C’è anche il consigliere indipendente Antonio Lurdo tra quanti si aspettavano che lo sciopero proclamato dai pescatori di Manfredonia nell’ambito della protesta intrapresa dalle marinerie pugliesi, italiane e di altri paesi dell’Unione Europea contro lo smisurato aumento del prezzo del gasolio a causa del quale le attività lavorative delle marinerie stanno subendo pesanti contraccolpi, fosse tema di attualità e importanza tali da giustificare la convocazione di una seduta di consiglio comunale.
“Sono molto rammaricato –dichiara Lurdo- per la vicenda del caro-gasolio e per la crisi che patisce la pesca locale, risorsa economica e fonte di reddito per centinaia di famiglie della nostra città. Ciò che non capisco è il motivo per cui sia la maggioranza che l'opposizione non abbiano chiesto la convocazione di un consiglio monotematico che potesse dare solidarietà e testimoniare la partecipazione attiva a quella che consideriamo una giusta causa”.

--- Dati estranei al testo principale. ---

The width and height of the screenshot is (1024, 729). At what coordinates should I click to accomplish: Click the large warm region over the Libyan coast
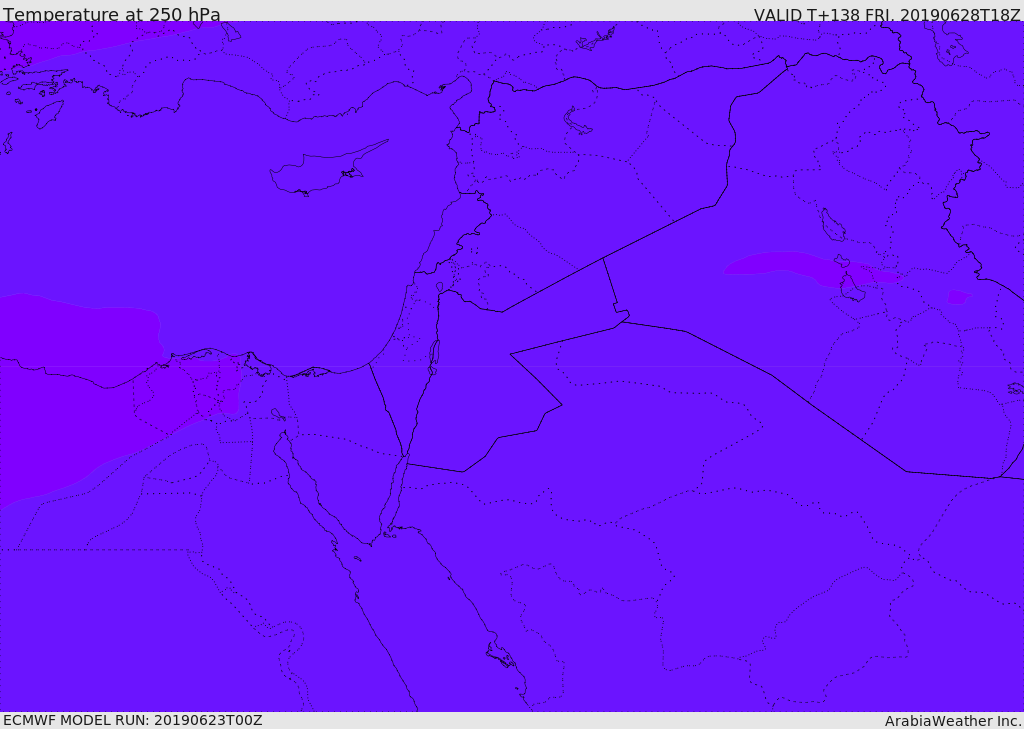click(78, 385)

Rispetto a quanto diffuso dai media, il problema parrebbe interessare solo qualche forza politica e qualche consigliere regionale, “e invece non è così –ribadisce Lurdo- perchè ci sono consiglieri comunali come me, che non hanno partiti ne’ tessere e che pure vorrebbero dare il loro contributo, ma che non hanno altra possibilità per esprimere il proprio pensiero se non attraverso il Consiglio Comunale”.